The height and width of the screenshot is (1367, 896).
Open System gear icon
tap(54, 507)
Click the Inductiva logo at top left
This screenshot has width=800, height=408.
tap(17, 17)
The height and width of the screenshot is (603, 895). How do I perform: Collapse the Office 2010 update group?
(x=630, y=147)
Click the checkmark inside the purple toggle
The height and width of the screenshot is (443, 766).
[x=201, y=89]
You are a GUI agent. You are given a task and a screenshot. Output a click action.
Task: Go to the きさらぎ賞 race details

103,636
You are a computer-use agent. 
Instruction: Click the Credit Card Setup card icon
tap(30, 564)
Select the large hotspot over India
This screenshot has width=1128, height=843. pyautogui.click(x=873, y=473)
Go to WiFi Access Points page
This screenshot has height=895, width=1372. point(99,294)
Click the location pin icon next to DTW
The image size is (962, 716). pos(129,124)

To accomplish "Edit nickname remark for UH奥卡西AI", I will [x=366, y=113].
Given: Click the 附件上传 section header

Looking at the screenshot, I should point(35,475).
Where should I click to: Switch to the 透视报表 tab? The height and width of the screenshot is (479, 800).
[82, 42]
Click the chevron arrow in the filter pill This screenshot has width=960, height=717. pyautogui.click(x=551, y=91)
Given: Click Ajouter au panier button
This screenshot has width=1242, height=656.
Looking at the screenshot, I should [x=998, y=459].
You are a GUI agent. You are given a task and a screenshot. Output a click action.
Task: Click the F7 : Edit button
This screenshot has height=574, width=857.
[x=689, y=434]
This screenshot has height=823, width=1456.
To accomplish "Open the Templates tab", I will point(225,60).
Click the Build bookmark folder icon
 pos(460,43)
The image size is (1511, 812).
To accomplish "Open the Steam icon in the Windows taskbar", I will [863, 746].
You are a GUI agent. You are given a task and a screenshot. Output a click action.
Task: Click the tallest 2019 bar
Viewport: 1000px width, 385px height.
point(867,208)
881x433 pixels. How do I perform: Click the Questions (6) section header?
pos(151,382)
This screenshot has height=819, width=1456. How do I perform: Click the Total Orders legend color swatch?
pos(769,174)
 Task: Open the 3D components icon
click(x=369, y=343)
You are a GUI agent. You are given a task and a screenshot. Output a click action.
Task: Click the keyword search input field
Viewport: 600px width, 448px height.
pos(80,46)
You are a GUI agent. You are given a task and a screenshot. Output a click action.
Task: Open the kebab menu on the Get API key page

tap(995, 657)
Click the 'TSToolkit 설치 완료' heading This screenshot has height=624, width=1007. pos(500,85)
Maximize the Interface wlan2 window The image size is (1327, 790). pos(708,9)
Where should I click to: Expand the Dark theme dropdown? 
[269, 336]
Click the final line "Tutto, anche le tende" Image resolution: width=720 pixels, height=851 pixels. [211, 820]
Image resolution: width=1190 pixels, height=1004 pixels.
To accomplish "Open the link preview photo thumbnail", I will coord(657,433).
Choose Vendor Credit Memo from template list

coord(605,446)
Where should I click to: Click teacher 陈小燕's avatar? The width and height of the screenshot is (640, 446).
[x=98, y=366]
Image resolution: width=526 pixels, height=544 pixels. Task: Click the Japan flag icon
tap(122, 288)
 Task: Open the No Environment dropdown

▶ [WORK TASK]: An exact reproduction of all the records is required.

▶ [SOLUTION TO THIS PROBLEM]:
The height and width of the screenshot is (1367, 896).
Open System gear icon
tap(54, 507)
Click the Inductiva logo at top left
This screenshot has width=800, height=408.
tap(17, 17)
The height and width of the screenshot is (603, 895). How do I perform: Collapse the Office 2010 update group?
(x=630, y=147)
Click the checkmark inside the purple toggle
The height and width of the screenshot is (443, 766).
[x=201, y=89]
You are a GUI agent. You are given a task and a screenshot. Output a click action.
Task: Go to the きさらぎ賞 race details

103,636
You are a computer-use agent. 
Instruction: Click the Credit Card Setup card icon
tap(30, 564)
Select the large hotspot over India
This screenshot has width=1128, height=843. pyautogui.click(x=873, y=473)
Go to WiFi Access Points page
This screenshot has height=895, width=1372. point(99,294)
Click the location pin icon next to DTW
The image size is (962, 716). pos(129,124)

To accomplish "Edit nickname remark for UH奥卡西AI", I will [x=366, y=113].
Given: Click the 附件上传 section header

Looking at the screenshot, I should point(35,475).
Where should I click to: Switch to the 透视报表 tab? The height and width of the screenshot is (479, 800).
[82, 42]
Click the chevron arrow in the filter pill This screenshot has width=960, height=717. pyautogui.click(x=551, y=91)
Given: Click Ajouter au panier button
This screenshot has width=1242, height=656.
Looking at the screenshot, I should [x=998, y=459].
You are a GUI agent. You are given a task and a screenshot. Output a click action.
Task: Click the F7 : Edit button
This screenshot has height=574, width=857.
[x=689, y=434]
This screenshot has height=823, width=1456.
To accomplish "Open the Templates tab", I will point(225,60).
Click the Build bookmark folder icon
 pos(460,43)
The image size is (1511, 812).
To accomplish "Open the Steam icon in the Windows taskbar", I will [863, 746].
You are a GUI agent. You are given a task and a screenshot. Output a click action.
Task: Click the tallest 2019 bar
Viewport: 1000px width, 385px height.
point(867,208)
881x433 pixels. How do I perform: Click the Questions (6) section header?
pos(151,382)
This screenshot has height=819, width=1456. How do I perform: Click the Total Orders legend color swatch?
pos(769,174)
 Task: Open the 3D components icon
click(x=369, y=343)
You are a GUI agent. You are given a task and a screenshot. Output a click action.
Task: Click the keyword search input field
Viewport: 600px width, 448px height.
pos(80,46)
You are a GUI agent. You are given a task and a screenshot. Output a click action.
Task: Open the kebab menu on the Get API key page

tap(995, 657)
Click the 'TSToolkit 설치 완료' heading This screenshot has height=624, width=1007. pos(500,85)
Maximize the Interface wlan2 window The image size is (1327, 790). pos(708,9)
Where should I click to: Expand the Dark theme dropdown? 
[269, 336]
Click the final line "Tutto, anche le tende" Image resolution: width=720 pixels, height=851 pixels. [211, 820]
Image resolution: width=1190 pixels, height=1004 pixels.
To accomplish "Open the link preview photo thumbnail", I will coord(657,433).
Choose Vendor Credit Memo from template list

coord(605,446)
Where should I click to: Click teacher 陈小燕's avatar? The width and height of the screenshot is (640, 446).
[x=98, y=366]
Image resolution: width=526 pixels, height=544 pixels. Task: Click the Japan flag icon
tap(122, 288)
 Task: Open the No Environment dropdown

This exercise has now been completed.